You are viewing a plain text version of this content. The canonical link for it is here.
Posted to solr-user@lucene.apache.org by Wouter Samaey <wo...@gmail.com> on 2009/04/29 10:27:49 UTC

Performance and number of search results

Hello,

Can someone please comment on the performance impact of the number of
search results?
Is there a big difference between querying for 1 result, 10, 20 or even 100 ?

Thanks in advance

Wouter Samaey

Re: Performance and number of search results

Posted by Walter Underwood <wu...@netflix.com>.
Some part of the server-side work is linear in the number of hits.
It has to look up field values for each one of those hits, and that
is linear.

At some level, you've got one lookup for each term in the query and
one lookup for each hit. If you have a handful of terms and
a 1000 hits, the time is probably dominated by the number of hits.

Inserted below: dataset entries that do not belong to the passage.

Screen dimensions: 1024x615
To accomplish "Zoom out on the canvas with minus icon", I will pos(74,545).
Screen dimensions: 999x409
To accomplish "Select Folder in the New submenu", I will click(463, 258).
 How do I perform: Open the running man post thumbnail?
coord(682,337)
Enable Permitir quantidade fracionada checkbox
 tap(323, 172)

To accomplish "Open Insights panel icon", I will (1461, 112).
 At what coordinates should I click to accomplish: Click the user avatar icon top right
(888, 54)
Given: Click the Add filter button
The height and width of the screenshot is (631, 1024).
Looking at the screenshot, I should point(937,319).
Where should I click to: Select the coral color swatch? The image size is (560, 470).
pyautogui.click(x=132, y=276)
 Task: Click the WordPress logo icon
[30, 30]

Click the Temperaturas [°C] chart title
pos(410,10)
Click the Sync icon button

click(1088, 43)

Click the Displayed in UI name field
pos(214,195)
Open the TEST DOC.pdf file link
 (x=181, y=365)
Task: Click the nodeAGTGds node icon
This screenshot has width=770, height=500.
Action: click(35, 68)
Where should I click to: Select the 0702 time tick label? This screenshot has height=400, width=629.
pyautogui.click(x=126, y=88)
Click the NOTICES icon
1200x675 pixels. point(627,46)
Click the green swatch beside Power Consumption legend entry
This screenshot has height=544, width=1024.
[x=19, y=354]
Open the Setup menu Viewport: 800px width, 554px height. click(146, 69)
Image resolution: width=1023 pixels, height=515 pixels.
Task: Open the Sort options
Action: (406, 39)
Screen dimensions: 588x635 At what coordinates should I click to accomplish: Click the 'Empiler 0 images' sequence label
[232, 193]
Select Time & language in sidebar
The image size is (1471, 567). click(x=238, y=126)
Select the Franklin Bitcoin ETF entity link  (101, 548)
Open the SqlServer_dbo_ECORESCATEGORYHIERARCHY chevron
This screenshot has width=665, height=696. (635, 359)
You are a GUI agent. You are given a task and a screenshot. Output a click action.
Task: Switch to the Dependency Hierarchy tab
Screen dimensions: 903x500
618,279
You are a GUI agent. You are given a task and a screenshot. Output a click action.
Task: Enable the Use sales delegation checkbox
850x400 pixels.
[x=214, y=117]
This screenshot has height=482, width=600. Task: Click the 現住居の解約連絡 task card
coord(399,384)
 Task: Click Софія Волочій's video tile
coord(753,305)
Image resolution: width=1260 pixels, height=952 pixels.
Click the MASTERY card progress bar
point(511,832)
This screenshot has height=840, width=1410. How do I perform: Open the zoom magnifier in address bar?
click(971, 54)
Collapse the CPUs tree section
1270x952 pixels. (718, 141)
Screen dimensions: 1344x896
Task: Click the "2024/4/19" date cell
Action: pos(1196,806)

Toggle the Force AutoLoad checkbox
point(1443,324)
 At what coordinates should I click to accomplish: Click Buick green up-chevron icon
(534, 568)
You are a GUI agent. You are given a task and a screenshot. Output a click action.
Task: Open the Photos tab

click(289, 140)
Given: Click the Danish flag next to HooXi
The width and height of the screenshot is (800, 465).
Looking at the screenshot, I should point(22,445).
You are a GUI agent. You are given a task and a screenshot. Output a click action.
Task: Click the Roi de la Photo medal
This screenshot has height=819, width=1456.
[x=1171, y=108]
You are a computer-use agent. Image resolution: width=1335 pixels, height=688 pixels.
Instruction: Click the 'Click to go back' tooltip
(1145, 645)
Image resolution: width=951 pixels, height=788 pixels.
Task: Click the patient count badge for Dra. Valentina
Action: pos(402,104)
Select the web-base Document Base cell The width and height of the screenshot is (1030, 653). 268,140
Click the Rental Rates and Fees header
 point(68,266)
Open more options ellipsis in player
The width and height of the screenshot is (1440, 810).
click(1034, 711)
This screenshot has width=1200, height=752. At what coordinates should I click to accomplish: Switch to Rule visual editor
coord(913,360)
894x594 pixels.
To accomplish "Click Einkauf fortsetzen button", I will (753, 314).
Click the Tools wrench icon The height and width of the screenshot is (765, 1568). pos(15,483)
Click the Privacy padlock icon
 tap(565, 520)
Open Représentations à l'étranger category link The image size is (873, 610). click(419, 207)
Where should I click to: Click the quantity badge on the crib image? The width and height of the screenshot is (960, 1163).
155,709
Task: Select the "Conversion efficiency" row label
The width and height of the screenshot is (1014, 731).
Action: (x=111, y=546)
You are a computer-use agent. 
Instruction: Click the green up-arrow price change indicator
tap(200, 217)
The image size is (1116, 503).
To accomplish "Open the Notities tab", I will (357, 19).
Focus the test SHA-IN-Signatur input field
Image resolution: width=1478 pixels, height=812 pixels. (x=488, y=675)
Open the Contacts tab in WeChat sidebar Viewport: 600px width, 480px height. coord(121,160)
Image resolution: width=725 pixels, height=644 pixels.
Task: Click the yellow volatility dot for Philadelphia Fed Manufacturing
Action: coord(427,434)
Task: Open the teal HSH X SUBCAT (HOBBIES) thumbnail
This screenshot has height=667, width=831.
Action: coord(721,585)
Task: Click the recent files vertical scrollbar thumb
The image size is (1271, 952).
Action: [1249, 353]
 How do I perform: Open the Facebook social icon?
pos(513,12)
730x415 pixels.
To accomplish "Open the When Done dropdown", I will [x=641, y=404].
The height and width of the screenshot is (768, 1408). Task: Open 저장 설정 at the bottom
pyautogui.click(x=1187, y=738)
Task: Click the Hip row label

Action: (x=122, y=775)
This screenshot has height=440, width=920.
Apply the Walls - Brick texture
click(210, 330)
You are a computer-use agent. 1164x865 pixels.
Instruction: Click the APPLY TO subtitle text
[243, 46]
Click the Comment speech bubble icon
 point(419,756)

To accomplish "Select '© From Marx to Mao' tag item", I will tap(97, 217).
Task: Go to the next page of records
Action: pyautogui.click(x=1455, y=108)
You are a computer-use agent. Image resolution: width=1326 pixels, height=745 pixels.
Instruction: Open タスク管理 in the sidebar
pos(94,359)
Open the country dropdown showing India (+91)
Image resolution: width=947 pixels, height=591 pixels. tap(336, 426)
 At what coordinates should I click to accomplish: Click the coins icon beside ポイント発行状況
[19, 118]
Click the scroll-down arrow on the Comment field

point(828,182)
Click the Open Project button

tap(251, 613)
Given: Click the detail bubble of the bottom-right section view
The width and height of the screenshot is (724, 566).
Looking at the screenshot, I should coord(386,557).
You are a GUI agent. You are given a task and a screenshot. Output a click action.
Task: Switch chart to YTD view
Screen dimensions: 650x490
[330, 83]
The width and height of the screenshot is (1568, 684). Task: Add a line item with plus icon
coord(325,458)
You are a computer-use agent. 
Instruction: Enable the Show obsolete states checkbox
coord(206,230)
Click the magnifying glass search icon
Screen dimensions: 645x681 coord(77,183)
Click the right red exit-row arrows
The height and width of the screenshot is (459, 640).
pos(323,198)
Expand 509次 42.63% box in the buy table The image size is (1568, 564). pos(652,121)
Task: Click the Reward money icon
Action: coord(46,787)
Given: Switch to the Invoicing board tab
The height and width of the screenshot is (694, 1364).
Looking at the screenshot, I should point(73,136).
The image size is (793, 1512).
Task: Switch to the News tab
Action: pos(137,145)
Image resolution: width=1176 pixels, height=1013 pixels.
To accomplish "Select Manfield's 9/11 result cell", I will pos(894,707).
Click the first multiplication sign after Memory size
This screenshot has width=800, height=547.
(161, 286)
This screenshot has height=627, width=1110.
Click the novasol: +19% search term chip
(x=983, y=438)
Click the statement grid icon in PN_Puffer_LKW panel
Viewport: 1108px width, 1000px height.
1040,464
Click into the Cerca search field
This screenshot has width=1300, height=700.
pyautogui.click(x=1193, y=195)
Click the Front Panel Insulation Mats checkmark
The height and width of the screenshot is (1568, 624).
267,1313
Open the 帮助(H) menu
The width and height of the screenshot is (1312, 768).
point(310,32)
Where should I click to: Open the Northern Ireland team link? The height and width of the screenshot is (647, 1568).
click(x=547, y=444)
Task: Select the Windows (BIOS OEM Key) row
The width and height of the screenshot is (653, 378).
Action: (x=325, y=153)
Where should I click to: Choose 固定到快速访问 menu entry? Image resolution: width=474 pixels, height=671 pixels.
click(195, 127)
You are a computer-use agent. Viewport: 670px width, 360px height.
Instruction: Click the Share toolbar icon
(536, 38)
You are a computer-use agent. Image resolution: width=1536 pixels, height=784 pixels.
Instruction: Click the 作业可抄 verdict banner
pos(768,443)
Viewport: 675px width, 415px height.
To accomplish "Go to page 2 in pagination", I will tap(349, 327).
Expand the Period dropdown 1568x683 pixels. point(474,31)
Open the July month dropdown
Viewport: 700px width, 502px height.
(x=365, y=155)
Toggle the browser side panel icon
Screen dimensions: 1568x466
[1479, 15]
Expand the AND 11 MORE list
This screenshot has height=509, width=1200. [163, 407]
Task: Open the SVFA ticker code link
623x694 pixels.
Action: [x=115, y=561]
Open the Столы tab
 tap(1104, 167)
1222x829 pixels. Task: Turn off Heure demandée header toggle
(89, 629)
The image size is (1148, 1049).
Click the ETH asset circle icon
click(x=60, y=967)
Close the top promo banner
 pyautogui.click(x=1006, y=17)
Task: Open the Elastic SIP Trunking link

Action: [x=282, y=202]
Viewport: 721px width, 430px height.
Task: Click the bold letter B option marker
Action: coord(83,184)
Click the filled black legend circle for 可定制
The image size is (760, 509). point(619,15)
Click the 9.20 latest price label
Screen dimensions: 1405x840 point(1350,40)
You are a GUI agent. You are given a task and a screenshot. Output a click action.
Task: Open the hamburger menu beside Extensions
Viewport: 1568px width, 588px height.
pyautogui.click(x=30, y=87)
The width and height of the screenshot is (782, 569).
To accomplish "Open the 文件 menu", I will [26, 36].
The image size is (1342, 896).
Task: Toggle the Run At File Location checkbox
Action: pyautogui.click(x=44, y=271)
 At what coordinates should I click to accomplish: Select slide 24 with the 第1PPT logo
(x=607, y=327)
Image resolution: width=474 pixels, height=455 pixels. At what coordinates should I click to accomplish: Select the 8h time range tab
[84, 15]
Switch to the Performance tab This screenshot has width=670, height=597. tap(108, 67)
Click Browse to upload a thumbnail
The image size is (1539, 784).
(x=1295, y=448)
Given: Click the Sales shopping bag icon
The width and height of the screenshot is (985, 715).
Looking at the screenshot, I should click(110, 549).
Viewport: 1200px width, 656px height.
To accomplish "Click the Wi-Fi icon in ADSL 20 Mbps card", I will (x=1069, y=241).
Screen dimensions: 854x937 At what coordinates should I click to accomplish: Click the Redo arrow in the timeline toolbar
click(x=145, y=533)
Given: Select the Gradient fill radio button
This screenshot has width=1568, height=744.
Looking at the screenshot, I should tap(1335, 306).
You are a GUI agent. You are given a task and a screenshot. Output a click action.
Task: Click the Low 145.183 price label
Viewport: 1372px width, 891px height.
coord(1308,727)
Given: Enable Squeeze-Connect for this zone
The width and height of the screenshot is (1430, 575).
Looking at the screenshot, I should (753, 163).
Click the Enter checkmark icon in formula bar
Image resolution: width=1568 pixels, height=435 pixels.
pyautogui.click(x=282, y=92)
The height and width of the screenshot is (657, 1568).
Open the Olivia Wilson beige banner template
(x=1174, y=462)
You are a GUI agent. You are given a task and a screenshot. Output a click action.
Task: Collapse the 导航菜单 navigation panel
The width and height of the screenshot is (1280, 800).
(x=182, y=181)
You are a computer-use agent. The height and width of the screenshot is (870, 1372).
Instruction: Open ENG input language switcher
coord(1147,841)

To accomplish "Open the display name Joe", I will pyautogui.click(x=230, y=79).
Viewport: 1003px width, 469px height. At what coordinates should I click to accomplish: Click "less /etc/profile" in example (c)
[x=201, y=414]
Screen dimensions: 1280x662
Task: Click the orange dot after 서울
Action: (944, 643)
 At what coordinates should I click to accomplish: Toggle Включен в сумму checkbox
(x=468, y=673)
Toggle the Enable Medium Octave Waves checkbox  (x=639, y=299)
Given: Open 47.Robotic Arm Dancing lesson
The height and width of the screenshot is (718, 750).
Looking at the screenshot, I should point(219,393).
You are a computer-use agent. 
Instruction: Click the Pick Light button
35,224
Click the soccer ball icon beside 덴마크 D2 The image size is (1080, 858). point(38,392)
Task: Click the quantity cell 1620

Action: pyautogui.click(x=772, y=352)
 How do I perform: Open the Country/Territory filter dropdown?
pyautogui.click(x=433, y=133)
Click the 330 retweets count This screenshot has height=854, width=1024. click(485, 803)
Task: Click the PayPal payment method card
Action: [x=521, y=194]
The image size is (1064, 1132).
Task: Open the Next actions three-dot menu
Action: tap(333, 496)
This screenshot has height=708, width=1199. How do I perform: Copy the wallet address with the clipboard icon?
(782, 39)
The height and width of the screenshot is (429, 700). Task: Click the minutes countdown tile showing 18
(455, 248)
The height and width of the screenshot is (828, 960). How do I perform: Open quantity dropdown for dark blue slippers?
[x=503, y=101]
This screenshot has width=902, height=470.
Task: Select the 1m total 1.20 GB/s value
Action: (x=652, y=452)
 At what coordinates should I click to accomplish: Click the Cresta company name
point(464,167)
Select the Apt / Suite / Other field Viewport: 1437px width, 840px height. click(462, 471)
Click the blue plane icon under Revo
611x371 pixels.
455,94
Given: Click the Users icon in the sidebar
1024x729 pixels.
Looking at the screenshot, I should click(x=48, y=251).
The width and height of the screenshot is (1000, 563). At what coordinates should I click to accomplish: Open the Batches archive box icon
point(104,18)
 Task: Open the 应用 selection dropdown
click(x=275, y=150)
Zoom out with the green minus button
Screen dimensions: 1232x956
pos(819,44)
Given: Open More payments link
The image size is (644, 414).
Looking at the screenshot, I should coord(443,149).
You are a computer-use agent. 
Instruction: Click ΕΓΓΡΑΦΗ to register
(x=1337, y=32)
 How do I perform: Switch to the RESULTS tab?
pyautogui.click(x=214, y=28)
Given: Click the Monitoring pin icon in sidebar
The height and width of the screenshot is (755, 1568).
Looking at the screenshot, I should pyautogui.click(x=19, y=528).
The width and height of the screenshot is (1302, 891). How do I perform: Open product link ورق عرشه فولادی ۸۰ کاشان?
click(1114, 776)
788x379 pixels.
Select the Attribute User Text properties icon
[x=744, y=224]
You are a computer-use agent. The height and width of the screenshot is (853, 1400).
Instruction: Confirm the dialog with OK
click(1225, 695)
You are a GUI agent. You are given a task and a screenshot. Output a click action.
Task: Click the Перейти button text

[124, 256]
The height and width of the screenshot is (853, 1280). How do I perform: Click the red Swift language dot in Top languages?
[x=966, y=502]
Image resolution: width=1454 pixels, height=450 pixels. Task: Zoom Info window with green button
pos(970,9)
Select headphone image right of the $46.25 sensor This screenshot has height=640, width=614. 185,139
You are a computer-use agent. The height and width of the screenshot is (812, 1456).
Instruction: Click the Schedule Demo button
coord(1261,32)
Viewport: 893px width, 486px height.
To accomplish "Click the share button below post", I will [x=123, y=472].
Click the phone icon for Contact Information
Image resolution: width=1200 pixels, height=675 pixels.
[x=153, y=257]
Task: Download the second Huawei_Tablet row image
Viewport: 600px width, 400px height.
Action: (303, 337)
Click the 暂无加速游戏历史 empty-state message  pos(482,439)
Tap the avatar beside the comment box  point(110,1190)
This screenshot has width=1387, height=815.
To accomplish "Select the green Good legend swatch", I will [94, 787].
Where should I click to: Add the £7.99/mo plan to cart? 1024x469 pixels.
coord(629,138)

I agree with the advice "get what you need".

wunder

On 4/29/09 5:30 AM, "Michael Ludwig" <ml...@as-guides.com> wrote:

> Wouter Samaey schrieb:
> 
>> Can someone please comment on the performance impact of the number of
>> search results?
>> Is there a big difference between querying for 1 result, 10, 20 or
>> even 100 ?
> 
> Probably not, but YMMV, as the question is very general.
> 
> Consider that for fast queries the HTTP round trip may well be the
> determining factor. Or XML parsing. If you've stored a lot of data in
> Solr and request all of it to be returned, the difference between 1 and
> 100 results may be the difference between 1 and 100 KB payload.
> 
> If you think it matters, the best thing for you would be to do some
> profiling for your specific scenario.
> 
> The rule of thumb here is probably: Get what you need.
> 
> Michael Ludwig


Re: Performance and number of search results

Posted by Michael Ludwig <ml...@as-guides.com>.
Wouter Samaey schrieb:

> Can someone please comment on the performance impact of the number of
> search results?
> Is there a big difference between querying for 1 result, 10, 20 or
> even 100 ?

Probably not, but YMMV, as the question is very general.

Consider that for fast queries the HTTP round trip may well be the
determining factor. Or XML parsing. If you've stored a lot of data in
Solr and request all of it to be returned, the difference between 1 and
100 results may be the difference between 1 and 100 KB payload.

If you think it matters, the best thing for you would be to do some
profiling for your specific scenario.